A targeted approach would consider the role that natural [resources play] in specific geographic areas, particularly in current or potential zones of conflict. When taking this approach, analysts should assess how natural resource conservation could ameliorate drivers of conflict and assist the national security community in addressing current or potential instability in the near term…a systemic approach would consider the interconnection of natural resources and their broad strategic consequences. For instance, food and land use, hydrological and forest systems, energy and climate change are all tightly interrelated, and to address any one of them carries implications for the others, as well as for economic development, politics and national security. Analysts taking a systemic approach must look regionally or globally and consider the potential impact of conservation and environmental restoration in bolstering traditional security strategy.

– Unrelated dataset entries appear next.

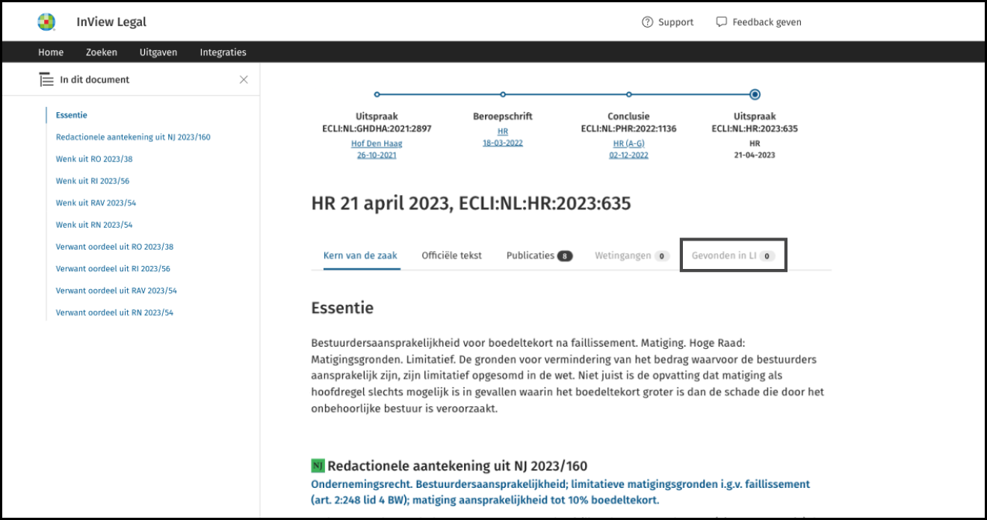The image size is (987, 520).
Task: Click the green NJ badge icon
Action: click(318, 466)
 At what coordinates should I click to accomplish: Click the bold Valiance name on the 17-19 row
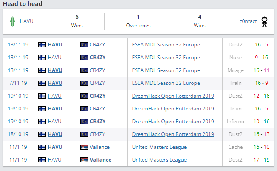tap(101, 160)
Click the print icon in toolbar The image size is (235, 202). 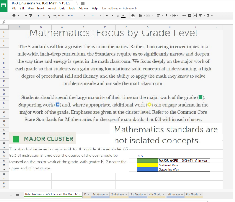[14, 15]
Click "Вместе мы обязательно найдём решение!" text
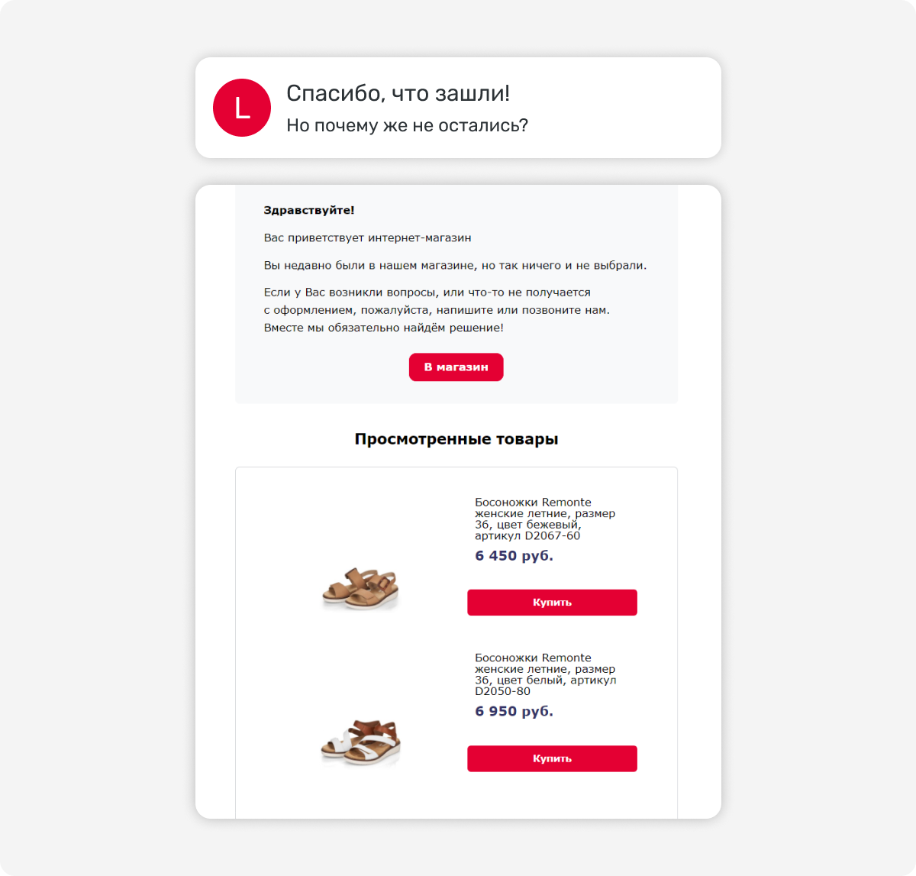This screenshot has width=916, height=876. coord(383,328)
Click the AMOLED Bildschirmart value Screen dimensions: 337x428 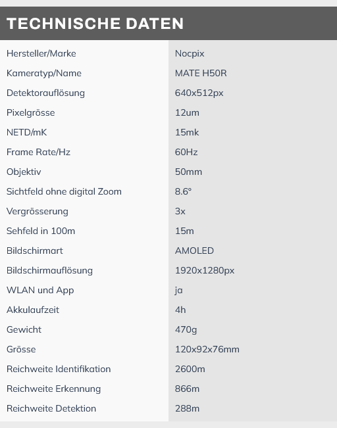194,250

We would label our handling of the current case of vast mineral deposits in Afghanistan an example of the targeted approach to integrating resources into security analysis. The United States did not seek to consider minerals as part of its Afghanistan strategy; it is an opportunity that U.S. and Afghan officials stumbled upon, and an opportunity that policy makers are now targeted. The immediate task should be to game out (hopefully with the help of trusted Afghans) the various ways in which minerals extraction and management may affect stability and internal dynamics in Afghanistan, work with central government and local leaders to choose a preferred development roadmap for these minerals that ensures that profits contribute to the country’s economic growth, and leverage related U.S. government and ISAF efforts toward that path. Though much of the necessary decision making on these minerals will not be in U.S. or ISAF hands, the coalition does have the opportunity to be deliberate in gaming out how these resources could fit into the current strategy; the alternative, which most often happens with natural resources issues, is not ideal: conducting work related to these potential deposits without considering broader U.S. goals, its broader strategy and military operations, or planned timelines. (My impression is that DOD is doing the former, not the later, in some form.)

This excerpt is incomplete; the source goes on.